▶ **The task**
Your answer must be the exact lines from the one holding "The image size is (1745, 1180)." through the last line of the records below, with no pictures.

*** Opening of Data extracts ***

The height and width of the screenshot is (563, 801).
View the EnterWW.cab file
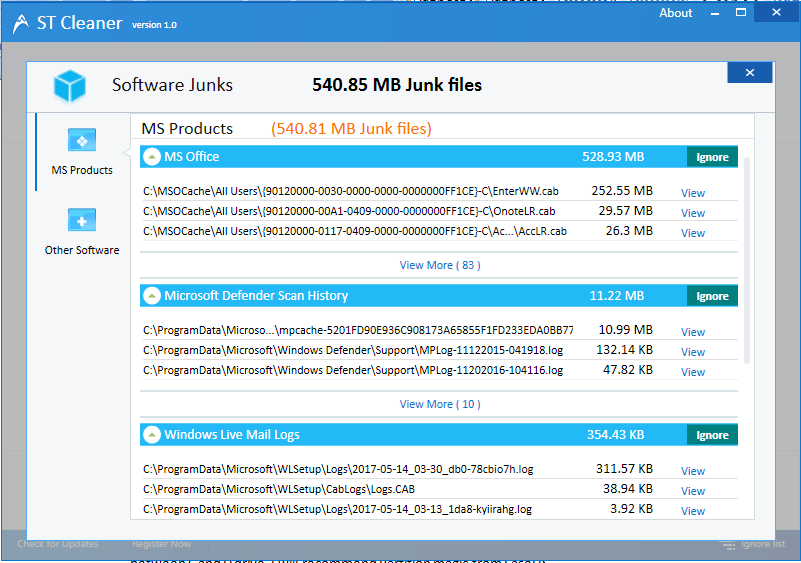click(x=692, y=193)
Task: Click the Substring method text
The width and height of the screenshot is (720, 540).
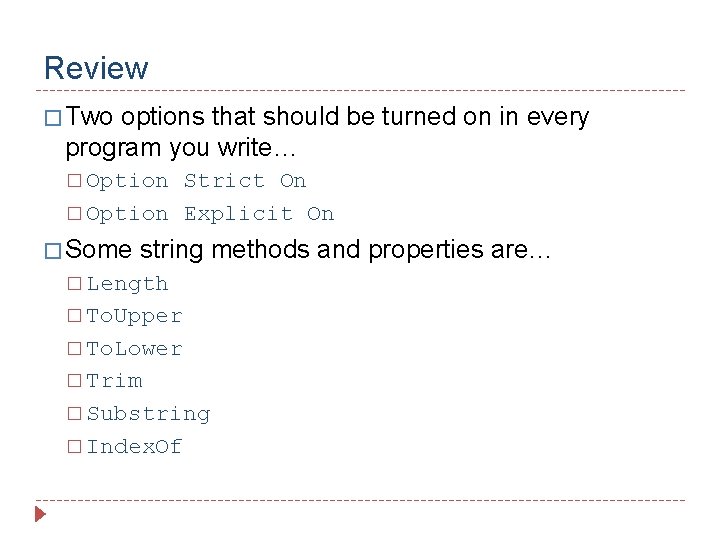Action: pyautogui.click(x=148, y=414)
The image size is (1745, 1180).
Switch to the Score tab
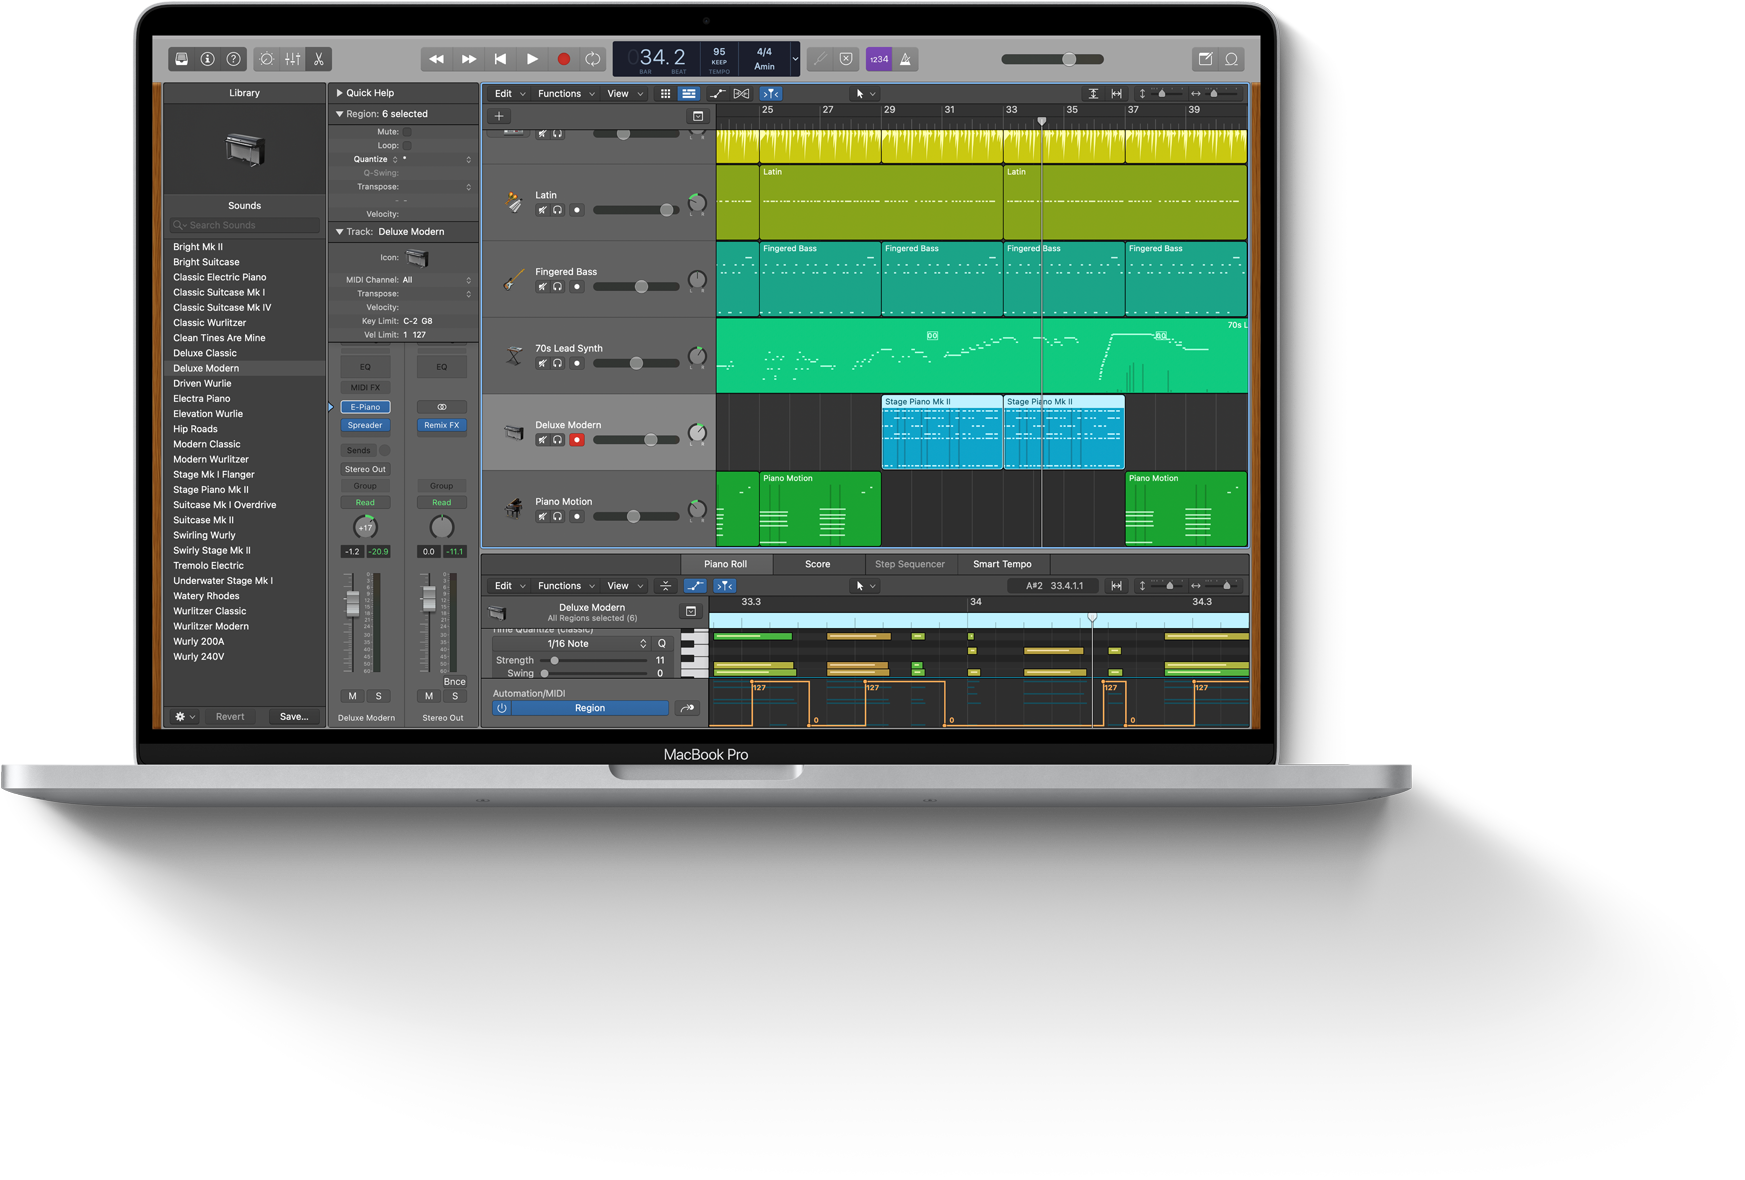(817, 564)
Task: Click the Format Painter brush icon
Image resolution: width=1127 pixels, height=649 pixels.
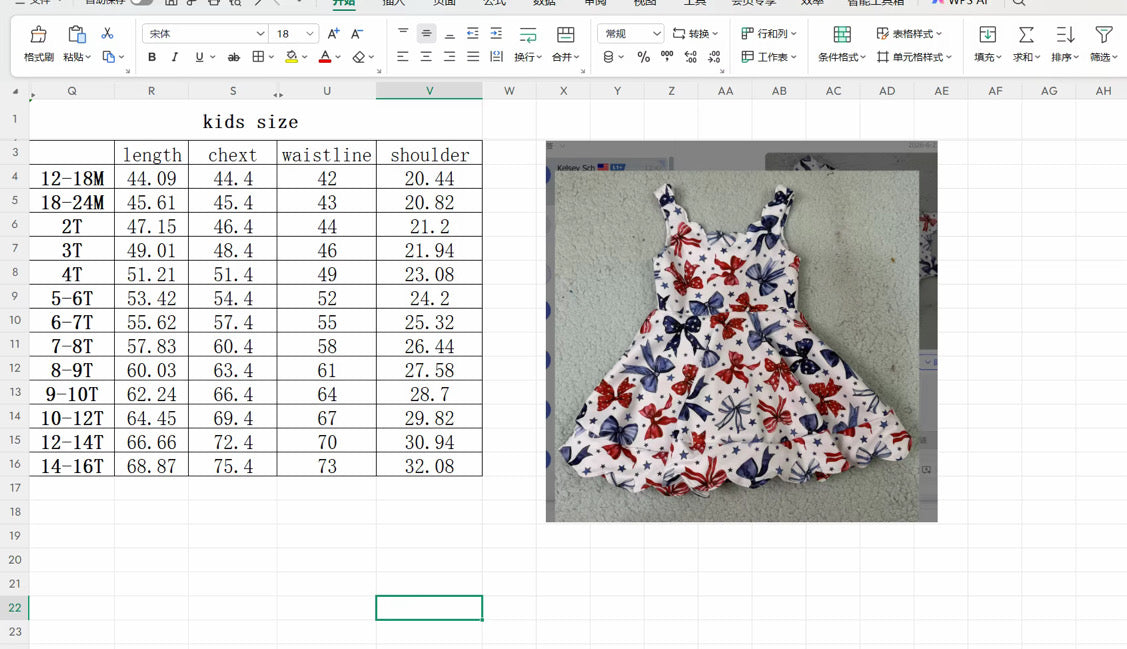Action: pyautogui.click(x=38, y=34)
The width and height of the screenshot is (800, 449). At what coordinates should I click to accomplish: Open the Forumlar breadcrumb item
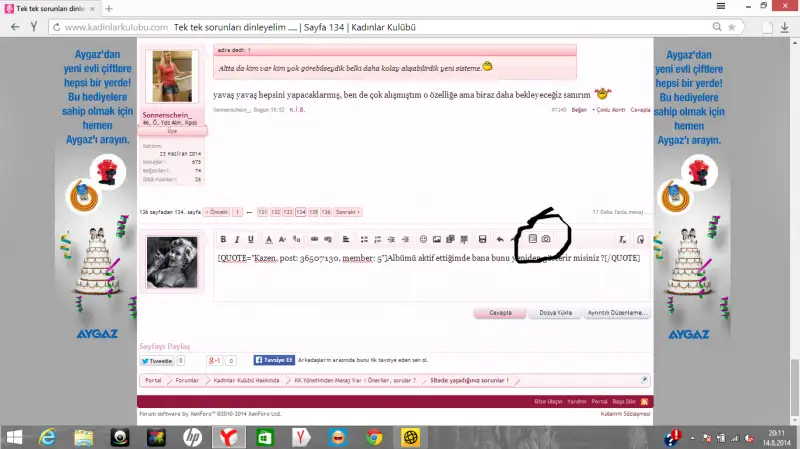[186, 381]
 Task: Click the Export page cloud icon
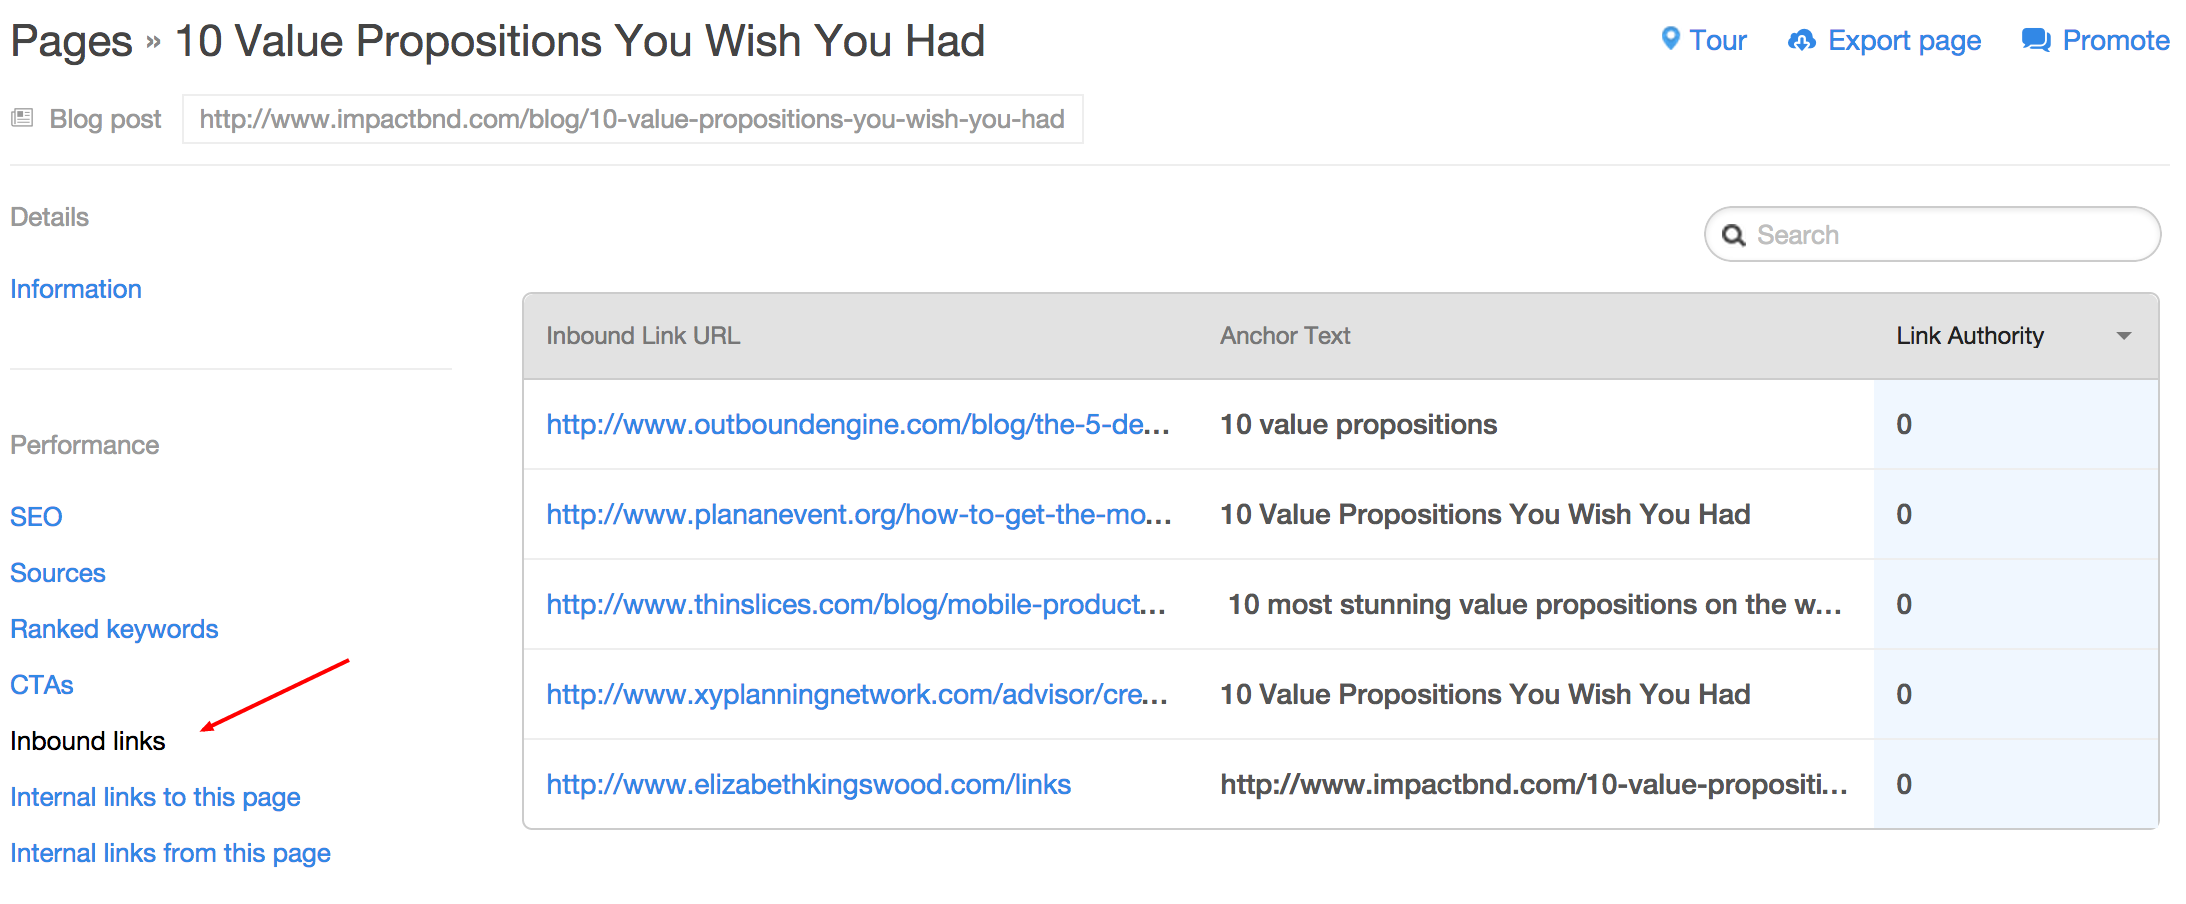coord(1802,40)
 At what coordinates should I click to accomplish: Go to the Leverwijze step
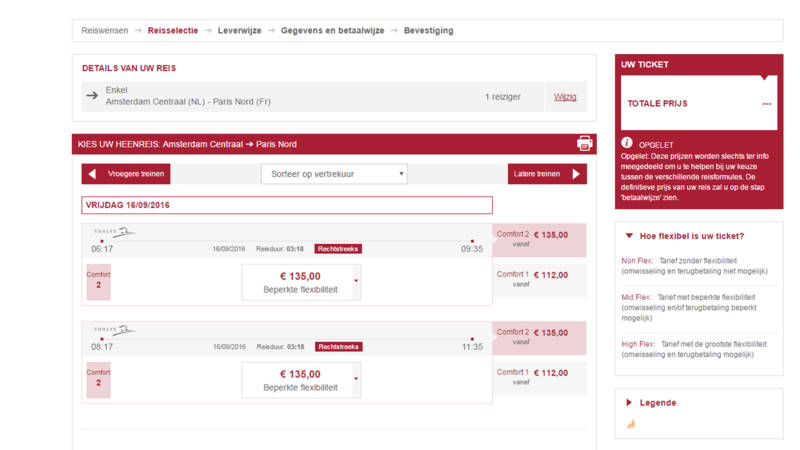point(239,31)
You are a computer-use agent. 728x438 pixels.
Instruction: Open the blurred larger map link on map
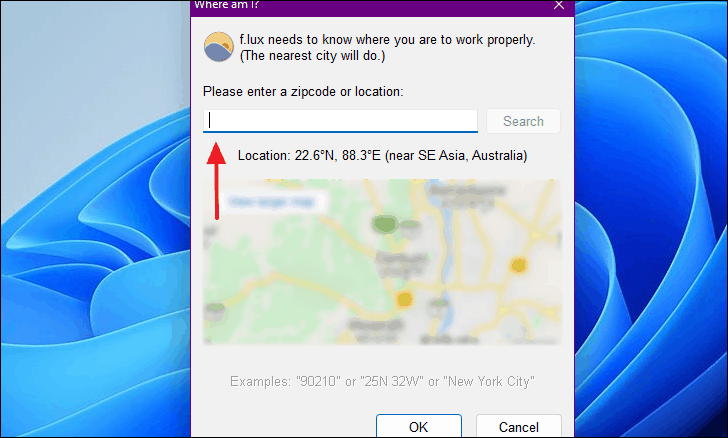[x=273, y=202]
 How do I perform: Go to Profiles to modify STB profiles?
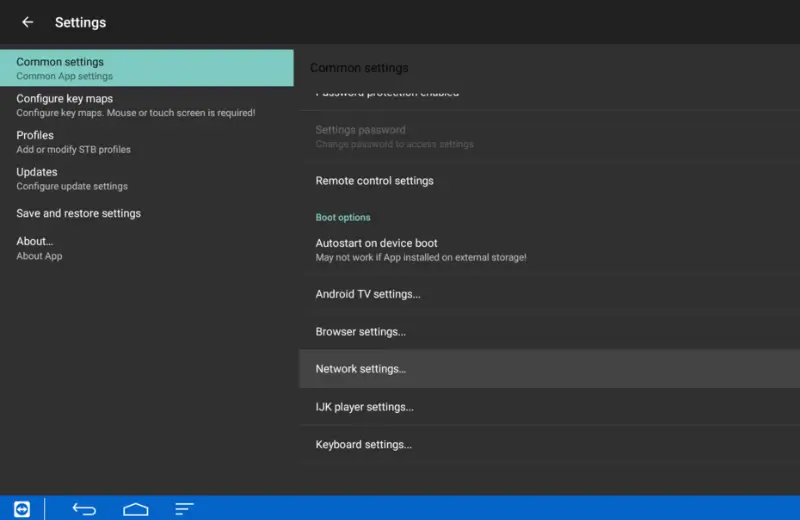tap(146, 142)
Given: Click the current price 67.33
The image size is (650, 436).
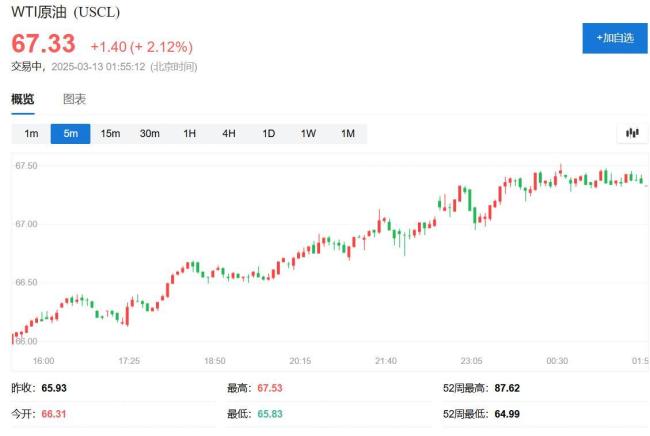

*** Close of Data extracts ***

▶ **Exercise response**
The image size is (1745, 1180).
Switch to the Score tab
(817, 564)
Task: Click the Format Painter brush icon
Image resolution: width=1127 pixels, height=649 pixels.
Action: pyautogui.click(x=38, y=34)
The width and height of the screenshot is (800, 449). At what coordinates should I click to accomplish: Open the Forumlar breadcrumb item
[186, 381]
 Task: Click the Export page cloud icon
coord(1802,40)
 At what coordinates should I click to accomplish: Go to the Leverwijze step
point(239,31)
You are a computer-use agent. 728x438 pixels.
Instruction: Open the blurred larger map link on map
[x=273, y=202]
 How do I perform: Go to Profiles to modify STB profiles?
tap(146, 142)
Given: Click the current price 67.33
The image size is (650, 436).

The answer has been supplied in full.